European regulators have traditionally put great emphasis on well-understood methods with strict Type I error control and favor simpler models when several options are available. They are very explicit about their role in assessing the Type I error level acceptability. The sponsor is responsible for selecting a sample size that delivers the planned statistical power (i.e., a low Type II error rate) while meeting the pre-specified Type I error standard. In practice, this requires acknowledging an inherent trade-off: Tightening control of Type I error generally reduces power unless the sample size is increased, and boosting power without increasing sample size can inflate the risk of false positives. This approach is challenging for a rare disease with inherently few patients. EMA confirmed that the current practice also opens the door to simulations, but clear justification is always a pre-requisite when they are applied. However, the reflection paper aims to detail better what situations require justification. FDA has a more progressive position and approach: Its draft guideline outlines how to define and justify success criteria, including a description on the use of simulations and a distinction on cases where trials may not need to be calibrated to a fixed Type I error rate.
Innovation Mindset Must Drive
The use of innovative designs is becoming ever more important with increasing availability and access to data and how it may inform regulatory decision-making. As the biology behind many diseases is becoming better understood, the methods to study and demonstrate treatment effects for novel technologies should also evolve to ensure that the right decisions are taken for the benefit of patients.

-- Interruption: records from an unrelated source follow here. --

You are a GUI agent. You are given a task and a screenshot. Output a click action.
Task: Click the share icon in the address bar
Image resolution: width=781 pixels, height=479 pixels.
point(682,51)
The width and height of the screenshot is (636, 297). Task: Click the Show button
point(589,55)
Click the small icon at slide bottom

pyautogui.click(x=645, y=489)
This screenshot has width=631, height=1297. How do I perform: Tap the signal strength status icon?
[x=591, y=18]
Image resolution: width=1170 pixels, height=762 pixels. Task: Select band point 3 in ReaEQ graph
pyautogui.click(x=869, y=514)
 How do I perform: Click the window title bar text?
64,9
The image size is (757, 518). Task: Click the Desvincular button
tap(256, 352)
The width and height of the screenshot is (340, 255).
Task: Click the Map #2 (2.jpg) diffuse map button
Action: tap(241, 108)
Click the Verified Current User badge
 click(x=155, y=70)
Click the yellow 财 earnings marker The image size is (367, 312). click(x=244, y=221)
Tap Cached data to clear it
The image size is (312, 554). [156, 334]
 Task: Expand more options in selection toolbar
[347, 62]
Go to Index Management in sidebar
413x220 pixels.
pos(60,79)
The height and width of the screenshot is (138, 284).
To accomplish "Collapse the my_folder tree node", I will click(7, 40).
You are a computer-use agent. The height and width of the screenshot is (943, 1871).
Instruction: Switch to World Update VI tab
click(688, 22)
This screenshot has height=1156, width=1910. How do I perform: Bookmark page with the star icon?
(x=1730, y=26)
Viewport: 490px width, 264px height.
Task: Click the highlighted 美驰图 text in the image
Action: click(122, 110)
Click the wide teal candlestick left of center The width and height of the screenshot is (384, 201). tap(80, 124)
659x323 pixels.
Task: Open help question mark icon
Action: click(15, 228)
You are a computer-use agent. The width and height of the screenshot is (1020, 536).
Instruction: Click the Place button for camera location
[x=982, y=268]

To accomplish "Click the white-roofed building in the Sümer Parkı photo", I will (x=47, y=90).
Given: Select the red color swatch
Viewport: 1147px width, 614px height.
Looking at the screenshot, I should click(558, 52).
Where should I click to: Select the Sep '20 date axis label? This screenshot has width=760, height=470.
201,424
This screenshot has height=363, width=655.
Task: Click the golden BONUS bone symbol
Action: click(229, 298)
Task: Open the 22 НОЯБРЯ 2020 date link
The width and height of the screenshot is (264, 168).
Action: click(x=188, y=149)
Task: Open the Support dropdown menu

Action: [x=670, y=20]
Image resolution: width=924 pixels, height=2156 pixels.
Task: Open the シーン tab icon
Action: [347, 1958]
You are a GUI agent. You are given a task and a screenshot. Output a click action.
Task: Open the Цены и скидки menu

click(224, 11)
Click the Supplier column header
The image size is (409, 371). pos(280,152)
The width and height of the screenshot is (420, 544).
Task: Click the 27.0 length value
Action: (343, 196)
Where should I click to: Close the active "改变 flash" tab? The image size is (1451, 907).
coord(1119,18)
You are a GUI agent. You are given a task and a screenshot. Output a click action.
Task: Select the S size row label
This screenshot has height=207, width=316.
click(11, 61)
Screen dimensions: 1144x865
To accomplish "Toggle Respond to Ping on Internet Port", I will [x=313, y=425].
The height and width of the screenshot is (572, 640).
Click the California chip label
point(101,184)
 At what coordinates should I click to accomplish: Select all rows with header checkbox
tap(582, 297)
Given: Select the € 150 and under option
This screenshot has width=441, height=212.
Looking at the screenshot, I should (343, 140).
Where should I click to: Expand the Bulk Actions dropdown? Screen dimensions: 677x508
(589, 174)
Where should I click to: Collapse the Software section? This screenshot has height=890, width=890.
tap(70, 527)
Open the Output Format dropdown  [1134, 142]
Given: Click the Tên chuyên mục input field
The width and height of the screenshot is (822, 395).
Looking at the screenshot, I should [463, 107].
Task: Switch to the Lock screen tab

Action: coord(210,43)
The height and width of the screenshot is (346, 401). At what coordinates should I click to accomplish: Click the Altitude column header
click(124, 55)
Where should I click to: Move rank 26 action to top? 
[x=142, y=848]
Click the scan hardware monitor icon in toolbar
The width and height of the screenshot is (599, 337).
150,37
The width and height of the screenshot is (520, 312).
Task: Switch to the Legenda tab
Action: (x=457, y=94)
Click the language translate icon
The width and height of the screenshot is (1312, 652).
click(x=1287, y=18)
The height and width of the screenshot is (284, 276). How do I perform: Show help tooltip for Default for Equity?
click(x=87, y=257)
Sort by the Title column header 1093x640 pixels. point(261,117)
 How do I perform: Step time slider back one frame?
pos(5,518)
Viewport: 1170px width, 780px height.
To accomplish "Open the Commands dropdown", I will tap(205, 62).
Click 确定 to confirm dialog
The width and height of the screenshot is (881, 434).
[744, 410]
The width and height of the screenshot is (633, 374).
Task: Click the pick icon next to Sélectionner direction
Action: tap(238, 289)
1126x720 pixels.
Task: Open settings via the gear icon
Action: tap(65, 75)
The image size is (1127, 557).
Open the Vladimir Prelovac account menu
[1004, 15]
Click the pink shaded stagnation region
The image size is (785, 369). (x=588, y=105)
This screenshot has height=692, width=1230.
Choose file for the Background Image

Once the regulatory community is further acquainted with Bayesian methods and this regulatory practice is further established, there may be broader opportunities in other challenging areas (e.g., neurological conditions which have traditionally had a high evidence bar).
One concrete example of applying Bayesian statistics is the recent Alzheimer’s approvals by FDA and EMA (lecanemab) which utilized this approach for dose-finding. The study team used a series of Bayesian interim analyses, identifying doses that had higher response rates, and adapted the trial accordingly. Adapting the prior probability distributions based on patient data that were being collected in the study allowed the trial to learn and to adjust, resulting in a more efficient design. At the same time, the sponsor remained blinded throughout the trial. Leveraging prior data compensated for the absence of good predictive biomarkers or limited evidence of clinical effect, which enabled overall faster development timelines.
Accepting such novel approaches sent an important signal to patients, developers, and investors about regulators’ willingness to expand the toolbox at hand to serve these communities. The emergence of complex endpoints will further promote new statistical considerations and approaches; the sooner regulatory precedents can be established for these new approaches, the better for the patients who are waiting.